[<prev] [next>] [<thread-prev] [thread-next>] [day] [month] [year] [list]
Message-ID: <87wog5qa50.fsf@xmission.com>
Date: Fri, 26 Jul 2019 06:59:39 -0500
From: ebiederm@...ssion.com (Eric W. Biederman)
To: Christian Brauner <christian@...uner.io>
Cc: Linus Torvalds <torvalds@...ux-foundation.org>,
Linux List Kernel Mailing <linux-kernel@...r.kernel.org>,
Oleg Nesterov <oleg@...hat.com>, Arnd Bergmann <arnd@...db.de>,
Kees Cook <keescook@...omium.org>,
Joel Fernandes <joel@...lfernandes.org>,
Thomas Gleixner <tglx@...utronix.de>,
Tejun Heo <tj@...nel.org>, David Howells <dhowells@...hat.com>,
Jann Horn <jannh@...gle.com>,
Andrew Lutomirski <luto@...nel.org>,
Andrew Morton <akpm@...ux-foundation.org>,
Aleksa Sarai <cyphar@...har.com>,
Al Viro <viro@...iv.linux.org.uk>,
Android Kernel Team <kernel-team@...roid.com>
Subject: Re: [RFC][PATCH 1/5] exit: kill struct waitid_info
Christian Brauner <christian@...uner.io> writes:
> On Thu, Jul 25, 2019 at 07:46:50AM -0500, Eric W. Biederman wrote:
>> Linus Torvalds <torvalds@...ux-foundation.org> writes:
>>
>> > On Wed, Jul 24, 2019 at 7:47 AM Christian Brauner <christian@...uner.io> wrote:
>> >>
>> >> The code here uses a struct waitid_info to catch basic information about
>> >> process exit including the pid, uid, status, and signal that caused the
>> >> process to exit.
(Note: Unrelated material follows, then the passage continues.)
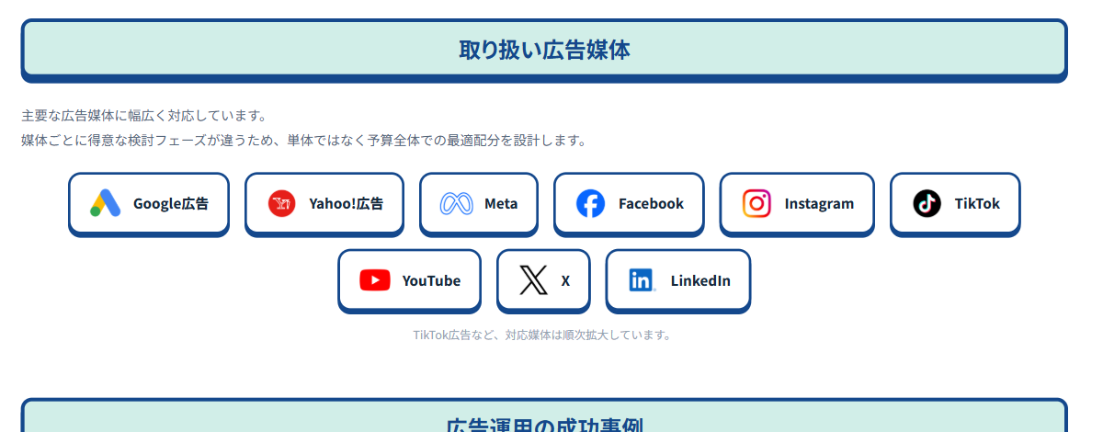
Task: Click the TikTok広告など footnote text
Action: coord(542,335)
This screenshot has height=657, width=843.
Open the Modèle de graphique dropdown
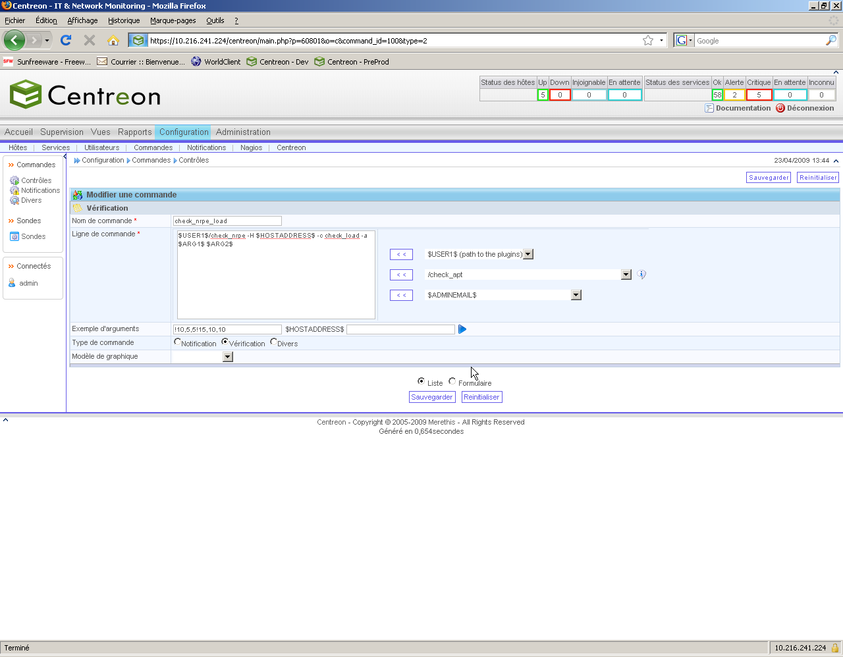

This information is then stuffed into a struct siginfo
>> >> for the waitid() syscall. That seems like an odd thing to do. We can
>> >> just pass down a siginfo_t struct directly which let's us cleanup and
>> >> simplify the whole code quite a bit.
>> >
>> > Ack. Except I'd like the commit message to explain where this comes
>> > from instead of that "That seems like an odd thing to do".
>> >
>> > The _original_ reason for "struct waitid_info" was that "siginfo_t" is
>> > huge because of all the insane padding that various architectures do.
>> >
>> > So it was introduced by commit 67d7ddded322 ("waitid(2): leave copyout
>> > of siginfo to syscall itself") very much to avoid stack usage issues.
>> > And I quote:
>> >
>> > collect the information needed for siginfo into
>> > a small structure (waitid_info)
>> >
>> > simply because "sigset_t" was big.
>> >
>> > But that size came from the explicit "pad it out to 128 bytes for
>> > future expansion that will never happen", and the kernel using the
>> > same exact sigset_t that was exposed to user space.
>> >
>> > Then in commit 4ce5f9c9e754 ("signal: Use a smaller struct siginfo in
>> > the kernel") we got rid of the insane padding for in-kernel use,
>> > exactly because it causes issues like this.
>> >
>> > End result: that "struct waitid_info" no longer makes sense. It's not
>> > appreciably smaller than kernel_siginfo_t is today, but it made sense
>> > at the time.
>>
>> Apologies. I meant to reply yesterday but I was preempted by baby
>> issues.
>>
>> I strongly disagree that this direction makes sense. The largest
>> value that I see from struct waitid_info is that it makes it possible to
>> reason about which values are returned where struct kernel_siginfo does
>> not.
>>
>> One of the details the existence of struct waitid_info makes clear is
>> that unlike the related child death path the wait code does not
>> fillin si_utime and si_stime. Which is very important to know when you
>> are dealing with y2038 issues and Arnd Bergmann is.
>>
>> The most egregious example I know of using siginfo wrong is:
>> 70f1b0d34bdf ("signal/usb: Replace kill_pid_info_as_cred with
>> kill_pid_usb_asyncio"). But just by moving struct siginfo out of the
>> program logic and into dedicated little functions that just deal with
>> the craziness of struct siginfo I have found lots of little bugs.
>>
>> We don't need that kind of invitation to bugs in the wait logic.
>
> I don't think it's a strong enough argument for rejecting this change.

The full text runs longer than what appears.